Another hypothesis, which I tend to favor: Raskolnikov may be seen as an Opportunist struggling and failing to make meaning at the Expert stage, which is beyond his grasp.  Perhaps he feels affinity for the aspect of psychological separation or distinctiveness that both these stages share, while he holds contempt for the integrative nature of Diplomat or Achiever.  Raskolnikov seems to admire successful Experts, though he chafes at antagonism from Porfiry Petrovich, the detective who follows an exacting and ultimately effective method in his investigations and prosecutions.  One argument in favor of viewing Raskolnikov as an Opportunist rather than an Expert is his desire to manipulate Porfiry in order to achieve Raskolnikov’s own ends, rather than a desire to have Raskolnikov’s view of the world validated by Porfiry as superior – though to some degree, the novel mixes these two goals.

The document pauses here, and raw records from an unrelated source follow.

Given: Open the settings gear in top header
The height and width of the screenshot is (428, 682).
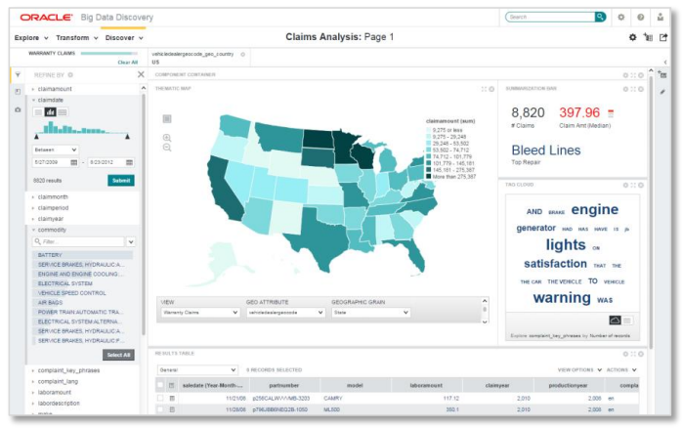Looking at the screenshot, I should 621,17.
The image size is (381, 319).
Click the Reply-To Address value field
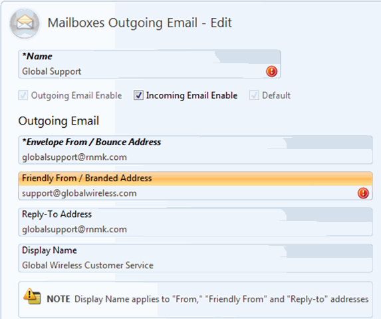[195, 229]
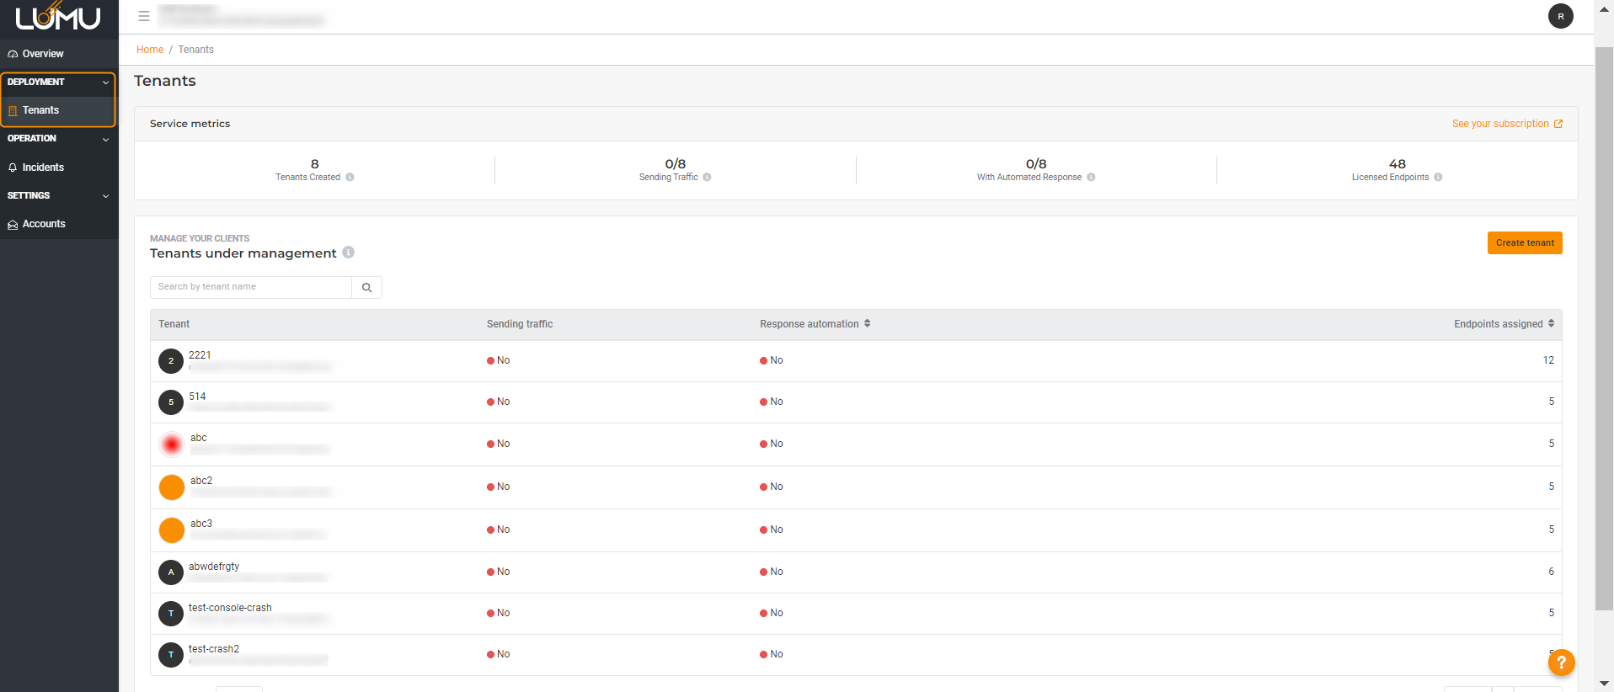Click info icon beside With Automated Response
Viewport: 1614px width, 692px height.
[x=1091, y=178]
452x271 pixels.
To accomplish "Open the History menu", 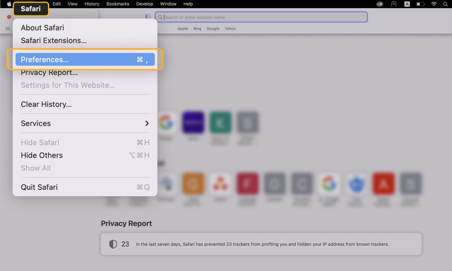I will point(92,4).
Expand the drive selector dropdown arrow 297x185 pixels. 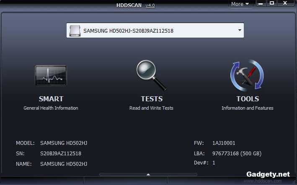239,30
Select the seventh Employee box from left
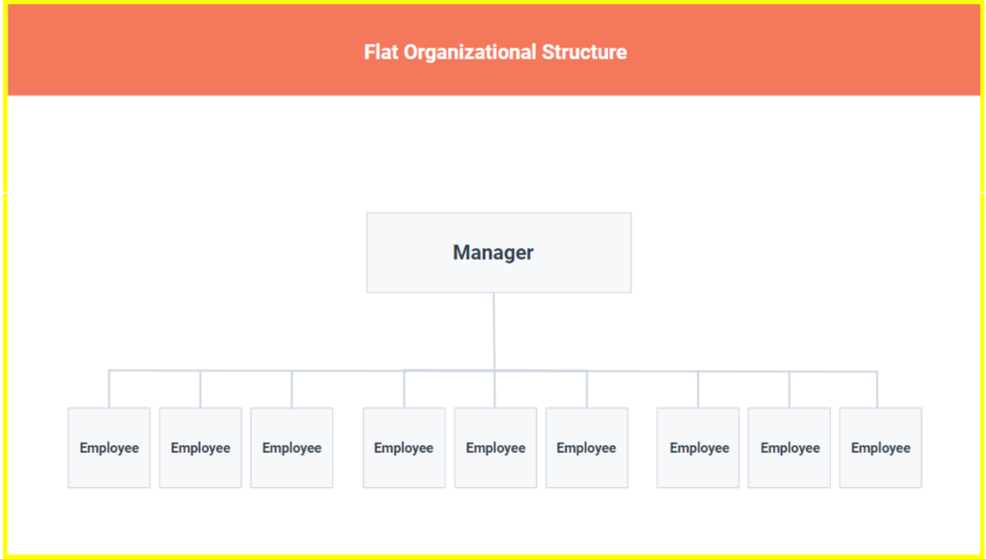 [x=698, y=447]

Russian society, in a way a Diplomat-stage character in this novel, clearly sees Raskolnikov’s deed in an Opportunist light: murder for the sake of self-sustaining robbery.  Raskolnikov claims to hold loftier, philosophical goals that he means to distinguish himself from a common criminal, but ultimately he is forced to acknowledge that the underlying goal of proving his theory right is just as self-sustaining a motive as robbery.

Raskolnikov’s breakthrough in the epilogue may be the surrendering of an Opportunist self to the affections (integrative aspect) of Sonya’s Diplomat worldview, ceasing to justify his own actions and grieving the loss of the old way of holding the world, in which he was always right. In this way the experience of “punishment” may have served as adequate challenge for Raskolnikov’s transition toward Diplomat, with Sonya’s voluntary love as the support for that transition (unlike his mother’s love earlier, which was based on an involuntary relationship, a distinction important to Raskolnikov).

The most sympathetic characters of the piece, Razumikhin and Dounia, experience a transition from Expert stage to Achiever stage partly as a result of their participation in their friend and brother’s life during this period.  It is noteworthy that Dostoyevsky draws these two characters together in matrimony and lends to them more sympathetic portraits than to the novel’s protagonist, as if to highlight the distinction between their admirable qualities and the loathsome, immature nature of Raskolnikov.  In some ways, they may represent the psychological development to which Raskolnikov himself aspired, though in the end the latter must resign himself not to leaping forward in stage but to stepping out to Sonya’s affectionate Diplomat grace.